Sometimes it is useful to work with a set of custom LaTeX commands when writing
a paper. To get rid of them upon arXiv submission, one can simply revert them to
plain LaTeX with a regular expression insertion.

```yaml
{
    "pattern" : '(?:\\figcomp{\s*)(?P<first>.*?)\s*}\s*{\s*(?P<second>.*?)\s*}\s*{\s*(?P<third>.*?)\s*}',
    "insertion" : '\parbox[c]{{ {second} \linewidth}} {{ \includegraphics[width= {third} \linewidth]{{figures/{first} }} }}',
    "description" : "Replace figcomp"
}
```

The pattern above will find all `\figcomp{path}{w1}{w2}` commands and replace
them with
`\parbox[c]{w1\linewidth}{\includegraphics[width=w2\linewidth]{figures/path}}`.
Note that the insertion template is filled with the
[named groups captures](https://docs.python.org/3/library/re.html#regular-expression-examples)
from the pattern. Note that the replacement is processed **before** all
`\includegraphics` commands are processed and corresponding file paths are
copied, making sure all figure files are copied to the cleaned version.

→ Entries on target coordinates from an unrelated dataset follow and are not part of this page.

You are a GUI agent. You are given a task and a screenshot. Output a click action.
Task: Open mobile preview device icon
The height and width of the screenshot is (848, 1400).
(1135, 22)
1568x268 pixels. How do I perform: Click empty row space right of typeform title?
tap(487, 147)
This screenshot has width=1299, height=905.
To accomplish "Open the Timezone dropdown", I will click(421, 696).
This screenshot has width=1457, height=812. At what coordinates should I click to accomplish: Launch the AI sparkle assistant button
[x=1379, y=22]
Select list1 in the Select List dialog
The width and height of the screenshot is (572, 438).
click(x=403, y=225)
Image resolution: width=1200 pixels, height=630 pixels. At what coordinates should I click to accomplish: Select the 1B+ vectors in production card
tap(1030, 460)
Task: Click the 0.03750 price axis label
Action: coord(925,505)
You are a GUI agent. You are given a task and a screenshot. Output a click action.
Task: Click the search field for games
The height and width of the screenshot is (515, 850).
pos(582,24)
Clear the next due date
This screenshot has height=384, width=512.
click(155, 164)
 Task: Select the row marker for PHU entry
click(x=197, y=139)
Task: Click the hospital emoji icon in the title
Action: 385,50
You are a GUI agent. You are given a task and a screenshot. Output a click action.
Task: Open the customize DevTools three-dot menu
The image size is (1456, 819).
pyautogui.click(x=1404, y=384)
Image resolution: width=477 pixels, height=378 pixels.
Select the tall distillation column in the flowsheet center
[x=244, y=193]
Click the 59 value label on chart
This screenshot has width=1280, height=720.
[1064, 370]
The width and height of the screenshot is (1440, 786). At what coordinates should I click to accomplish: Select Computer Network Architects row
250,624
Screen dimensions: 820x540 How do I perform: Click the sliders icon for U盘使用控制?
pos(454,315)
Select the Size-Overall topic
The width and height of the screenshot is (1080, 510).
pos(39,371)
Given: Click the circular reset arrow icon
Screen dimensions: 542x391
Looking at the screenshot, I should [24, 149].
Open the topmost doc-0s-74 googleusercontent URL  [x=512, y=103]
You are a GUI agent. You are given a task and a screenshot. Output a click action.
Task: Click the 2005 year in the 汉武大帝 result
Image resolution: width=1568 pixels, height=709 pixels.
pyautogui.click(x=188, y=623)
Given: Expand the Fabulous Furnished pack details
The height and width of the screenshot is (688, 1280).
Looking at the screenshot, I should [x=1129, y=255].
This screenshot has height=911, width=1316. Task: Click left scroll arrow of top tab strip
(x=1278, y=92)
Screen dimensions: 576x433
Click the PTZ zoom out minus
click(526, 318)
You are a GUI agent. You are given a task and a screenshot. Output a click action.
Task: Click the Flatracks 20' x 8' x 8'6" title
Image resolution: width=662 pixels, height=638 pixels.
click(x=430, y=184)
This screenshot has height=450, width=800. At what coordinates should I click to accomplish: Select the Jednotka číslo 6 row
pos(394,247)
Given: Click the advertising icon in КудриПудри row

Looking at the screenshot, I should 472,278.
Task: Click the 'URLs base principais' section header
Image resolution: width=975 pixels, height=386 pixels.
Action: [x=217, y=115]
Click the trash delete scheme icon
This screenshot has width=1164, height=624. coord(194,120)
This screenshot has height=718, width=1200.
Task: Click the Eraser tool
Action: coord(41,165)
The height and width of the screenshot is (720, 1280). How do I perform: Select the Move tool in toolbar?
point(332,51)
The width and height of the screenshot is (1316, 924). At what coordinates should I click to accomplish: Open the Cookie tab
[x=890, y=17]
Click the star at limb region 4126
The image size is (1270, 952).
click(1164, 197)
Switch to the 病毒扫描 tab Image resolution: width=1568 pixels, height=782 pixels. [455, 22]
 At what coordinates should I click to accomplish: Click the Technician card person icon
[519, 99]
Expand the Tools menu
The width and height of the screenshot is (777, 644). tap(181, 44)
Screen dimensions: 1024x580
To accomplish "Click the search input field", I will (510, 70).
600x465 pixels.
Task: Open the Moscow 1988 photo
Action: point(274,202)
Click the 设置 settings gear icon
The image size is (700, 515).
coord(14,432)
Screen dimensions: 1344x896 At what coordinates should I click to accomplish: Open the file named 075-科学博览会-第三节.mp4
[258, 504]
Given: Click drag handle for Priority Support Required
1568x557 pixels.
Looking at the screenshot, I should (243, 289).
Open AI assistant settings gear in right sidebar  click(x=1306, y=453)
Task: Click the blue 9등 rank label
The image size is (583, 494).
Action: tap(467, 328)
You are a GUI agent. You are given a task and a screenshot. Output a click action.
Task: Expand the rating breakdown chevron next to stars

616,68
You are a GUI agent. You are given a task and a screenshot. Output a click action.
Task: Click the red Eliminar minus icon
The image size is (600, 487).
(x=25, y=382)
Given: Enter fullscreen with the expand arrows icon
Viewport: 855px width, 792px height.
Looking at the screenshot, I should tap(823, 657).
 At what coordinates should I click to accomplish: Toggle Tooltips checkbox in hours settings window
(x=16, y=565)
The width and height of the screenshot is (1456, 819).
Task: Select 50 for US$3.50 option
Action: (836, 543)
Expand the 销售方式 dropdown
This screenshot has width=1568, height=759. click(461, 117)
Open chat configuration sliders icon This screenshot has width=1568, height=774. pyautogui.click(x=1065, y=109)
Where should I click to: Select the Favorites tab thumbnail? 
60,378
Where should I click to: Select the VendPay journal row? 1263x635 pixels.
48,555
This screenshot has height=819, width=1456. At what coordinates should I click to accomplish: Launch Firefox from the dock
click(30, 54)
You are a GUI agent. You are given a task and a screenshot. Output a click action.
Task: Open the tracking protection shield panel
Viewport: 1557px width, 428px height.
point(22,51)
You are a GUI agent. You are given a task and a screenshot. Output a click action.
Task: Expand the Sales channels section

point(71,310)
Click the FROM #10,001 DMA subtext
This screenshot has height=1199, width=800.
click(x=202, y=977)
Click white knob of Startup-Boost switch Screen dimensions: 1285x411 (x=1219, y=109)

See also
[cleaner_config.yaml](cleaner_config.yaml) for details on how to specify the
patterns.

## Usage:

```
usage: arxiv_latex_cleaner@v0.1.21 [-h] [--resize_images] [--im_size IM_SIZE]
                                   [--compress_pdf]
                                   [--pdf_im_resolution PDF_IM_RESOLUTION]
                                   [--images_whitelist IMAGES_WHITELIST]
                                   [--keep_bib]
                                   [--commands_to_delete COMMANDS_TO_DELETE [COMMANDS_TO_DELETE ...]]
                                   [--use_external_tikz USE_EXTERNAL_TIKZ]
                                   [--config CONFIG] [--verbose]
                                   input_folder

Clean the LaTeX code of your paper to submit to arXiv. Check the README for
more information on the use.

positional arguments:
  input_folder          Input folder containing the LaTeX code.

optional arguments:
  -h, --help            show this help message and exit
  --resize_images       Resize images.
  --im_size IM_SIZE     Size of the output images (in pixels, longest side).
                        Fine tune this to get as close to 10MB as possible.
  --compress_pdf        Compress PDF images using ghostscript (Linux and Mac
                        only).
  --pdf_im_resolution PDF_IM_RESOLUTION
                        Resolution (in dpi) to which the tool resamples the
                        PDF images.
  --images_whitelist IMAGES_WHITELIST
                        Images (and PDFs) that won't be resized to the default
                        resolution,but the one provided here. Value is pixel
                        for images, and dpi forPDFs, as in --im_size and
                        --pdf_im_resolution, respectively. Format is a
                        dictionary as: '{"path/to/im.jpg": 1000}'
  --keep_bib            Avoid deleting the *.bib files.
  --commands_to_delete COMMANDS_TO_DELETE [COMMANDS_TO_DELETE ...]
                        LaTeX commands that will be deleted. Useful for e.g.
                        user-defined \todo commands. For example, to delete
                        all occurrences of \todo1{} and \todo2{}, run the tool
                        with `--commands_to_delete todo1 todo2`.Please note
                        that the positional argument `input_folder` cannot
                        come immediately after `commands_to_delete`, as the
                        parser does not have any way to know if it's another
                        command to delete.
  --use_external_tikz USE_EXTERNAL_TIKZ
                        Folder (relative to input folder) containing
                        externalized tikz figures in PDF format.
  --config CONFIG       Read settings from `.yaml` config file. If command
                        line arguments are provided additionally, the config
                        file parameters are updated with the command line
                        parameters.
  --verbose             Enable detailed output.
```

## Testing:

```
python -m unittest arxiv_latex_cleaner.tests.arxiv_latex_cleaner_test
```

## Note

This is not an officially supported Google product.